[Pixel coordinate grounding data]
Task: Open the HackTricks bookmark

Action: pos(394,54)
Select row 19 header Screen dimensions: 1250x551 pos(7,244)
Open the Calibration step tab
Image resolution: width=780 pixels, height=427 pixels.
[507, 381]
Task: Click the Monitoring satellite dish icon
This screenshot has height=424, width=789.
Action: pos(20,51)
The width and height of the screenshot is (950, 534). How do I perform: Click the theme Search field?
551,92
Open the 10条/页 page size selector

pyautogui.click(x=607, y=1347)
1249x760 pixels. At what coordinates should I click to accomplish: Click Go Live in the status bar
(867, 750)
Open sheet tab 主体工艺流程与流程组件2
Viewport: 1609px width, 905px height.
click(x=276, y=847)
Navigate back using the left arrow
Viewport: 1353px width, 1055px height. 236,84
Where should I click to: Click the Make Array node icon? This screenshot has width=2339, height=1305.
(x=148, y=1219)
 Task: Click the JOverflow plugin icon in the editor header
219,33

■ **REQUIRED WORK**:
Reproduce every entry exactly, with nothing added or dropped.

■ **WORKED SOLUTION**:
Task: Open the HackTricks bookmark

Action: pos(394,54)
Select row 19 header Screen dimensions: 1250x551 pos(7,244)
Open the Calibration step tab
Image resolution: width=780 pixels, height=427 pixels.
[507, 381]
Task: Click the Monitoring satellite dish icon
This screenshot has height=424, width=789.
Action: pos(20,51)
The width and height of the screenshot is (950, 534). How do I perform: Click the theme Search field?
551,92
Open the 10条/页 page size selector

pyautogui.click(x=607, y=1347)
1249x760 pixels. At what coordinates should I click to accomplish: Click Go Live in the status bar
(867, 750)
Open sheet tab 主体工艺流程与流程组件2
Viewport: 1609px width, 905px height.
click(x=276, y=847)
Navigate back using the left arrow
Viewport: 1353px width, 1055px height. 236,84
Where should I click to: Click the Make Array node icon? This screenshot has width=2339, height=1305.
(x=148, y=1219)
 Task: Click the JOverflow plugin icon in the editor header
219,33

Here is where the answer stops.